Classical criticality establishes quantum topological order

We establish an important duality correspondence between topological order in quantum many-body systems and criticality in ferromagnetic classical spin systems. We show how such a correspondence leads to a classical and simple procedure for characterization of topological order in an important set of quantum entangled states, namely the Calderbank-Shor-Steane (CSS) states. To this end, we introduce a particular quantum Hamiltonian which allows us to consider the existence of a topological phase transition from quantum CSS states to a magnetized state. We study the ground state fidelity in order to find nonanalyticity in the wave function as a signature of a topological phase transition. Since hypergraphs can be used to map any arbitrary CSS state to a classical spin model, we show that fidelity of the quantum model defined on a hypergraph H is mapped to the heat capacity of the classical spin model defined on dual hypergraph (H) over tilde. Consequently, we show that a ferromagnetic-paramagnetic phase transition in a classical model is mapped to a topological phase transition in the corresponding quantum model.

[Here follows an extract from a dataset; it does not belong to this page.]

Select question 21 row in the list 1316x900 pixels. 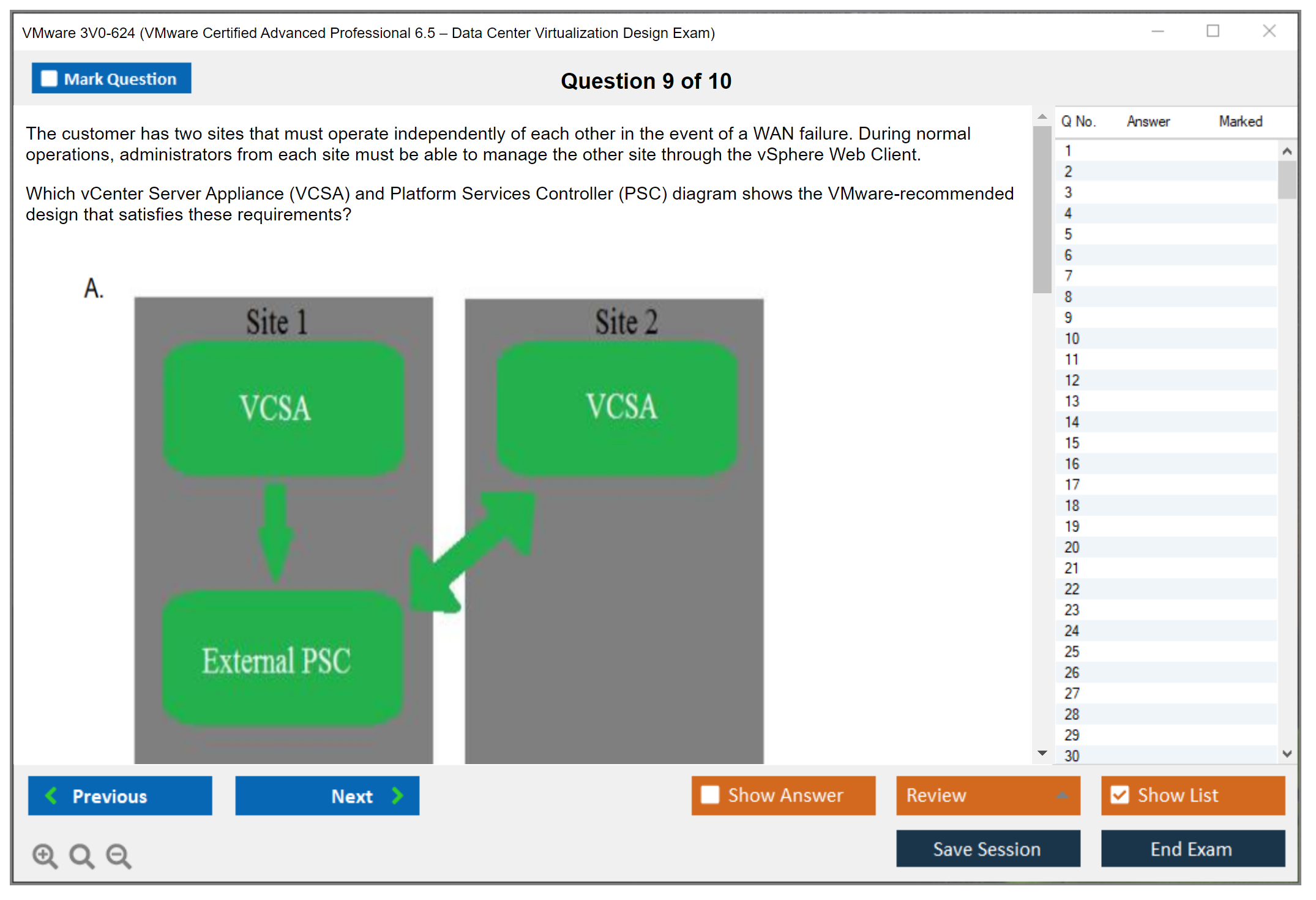1072,568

We also show that magnetization does not behave as a local order parameter at the transition point while the classical order parameter is mapped to a nonlocal measure on the quantum side, further indicating the nonlocal nature of the transition. Our procedure not only opens the door for identification of topological phases via the existence of a local and classical quantity, i.e., critical point, but also offers the potential to classify various topological phases through the concept of universality in phase transitions.